Banxico pronostica que el primer trimestre de 2026 se perfila con mayor presión para la economía familiar. La estimación de inflación general ha sido ajustada de 3.5% a 3.7%, mientras que para el segundo trimestre pasó de 3.2% a 3.3%, lo que anticipa un entorno de carestía más persistente. Este escenario obligará a las familias a enfrentar el arranque del año con mayor cautela financiera, cambios en los hábitos de consumo y una planeación más estricta.
Paralelamente, datos del INEGI revelan que una proporción significativa de los hogares destina parte de sus ingresos al pago de deudas, lo que hace que el inicio del año sea un momento crítico para revisar hábitos financieros y replantear prioridades.

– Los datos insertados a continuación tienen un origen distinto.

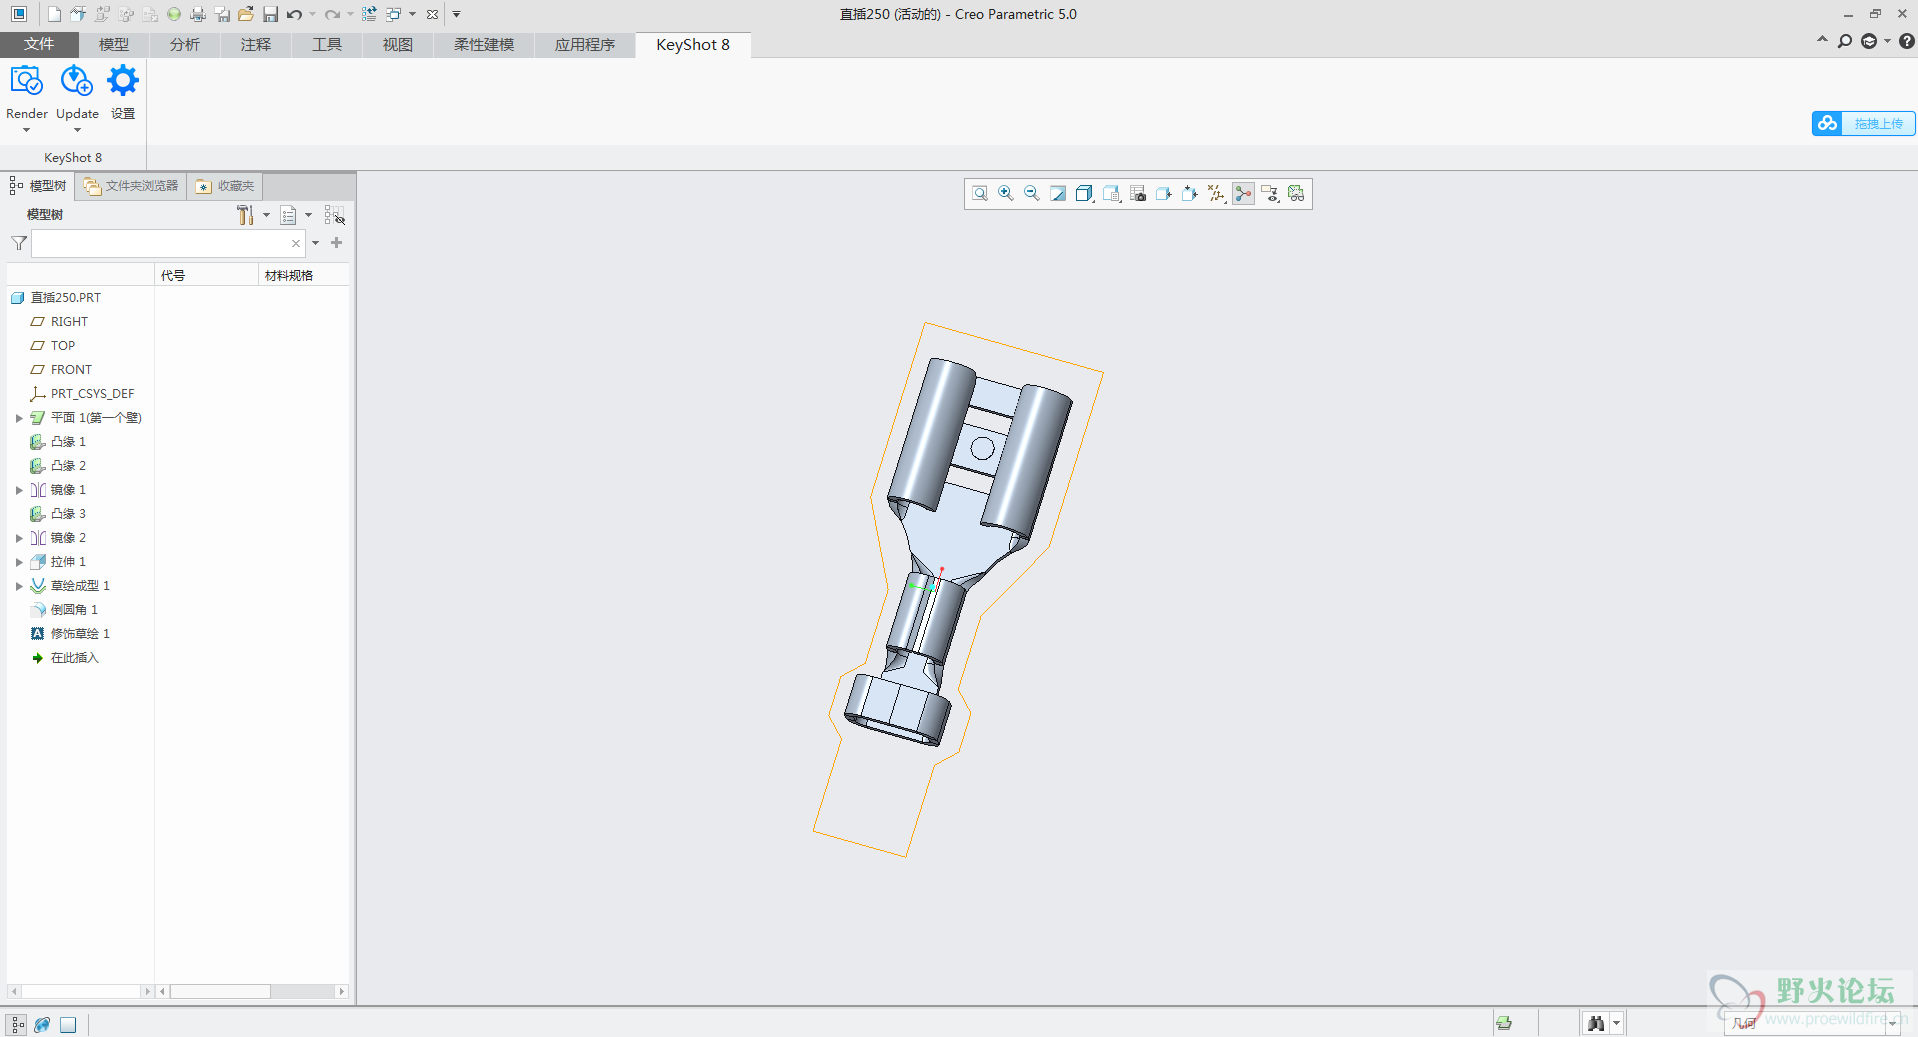This screenshot has width=1918, height=1037.
Task: Click the Save disk icon in quick access toolbar
Action: coord(270,14)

Especialistas en información crediticia advierten que el comportamiento de pago de deudas es el factor más relevante en la evaluación del historial crediticio. “No es el monto de la deuda lo que más impacta el score, sino la puntualidad y consistencia con la que las personas cumplen sus obligaciones financieras”, señaló Juan Manuel Ruiz Palmieri, CEO de Círculo de Crédito. En este sentido, incluso atrasos pequeños durante la cuesta de enero pueden generar efectos negativos que se reflejan durante meses o incluso años.
Aunque las deudas se reportan en pesos mexicanos, la legislación establece que la permanencia de la información negativa en las Sociedades de Información Crediticia, como Círculo de Crédito, se determina con base en su equivalencia en Unidades de Inversión (UDI).
Esto implica que una deuda impaga puede permanecer registrada entre uno y hasta seis años, dependiendo de su monto, lo que puede limitar el acceso a nuevos créditos en un momento en el que muchas personas buscan liquidez para iniciar el año.
La información en la plataforma de Círculo de Crédito queda de la siguiente manera:
• Las deudas con un monto hasta 25 UDIs permanecen registradas durante 12 meses.
• Aquellas que van de más de 25 y hasta 500 UDIs se mantienen en el historial por 2 años.
• Las deudas de más de 500 y hasta 1,000 UDIs permanecen durante 4 años. Finalmente, los adeudos de más de 1,000 y hasta 400,000 UDIs pueden permanecer en el historial crediticio hasta 6 años, siempre que no exista un proceso judicial o fraude.
Reducir saldos, regularizar pagos atrasados y evitar el uso excesivo del crédito, especialmente en productos revolventes, contribuye a mejorar gradualmente el historial crediticio y a fortalecer su credit score. “Un inicio de año con pagos al día envía una señal positiva al sistema financiero y puede abrir la puerta a mejores condiciones de financiamiento a lo largo de 2026”, añadió Ruiz Palmieri.
Tener deudas no es necesariamente negativo. Cuando se administran de forma responsable, los créditos permiten construir un historial sólido y acceder a productos financieros bajo mejores condiciones.
Revisar el Reporte de Crédito Especial, disponible gratuitamente cada 12 meses, es un hábito positivo para conocer la situación actual, detectar posibles inconsistencias y tomar decisiones informadas. En un entorno financiero cada vez más digital y competitivo, comenzar 2026 con orden financiero y un manejo consciente del crédito puede marcar la diferencia en la salud financiera de los hogares mexicanos.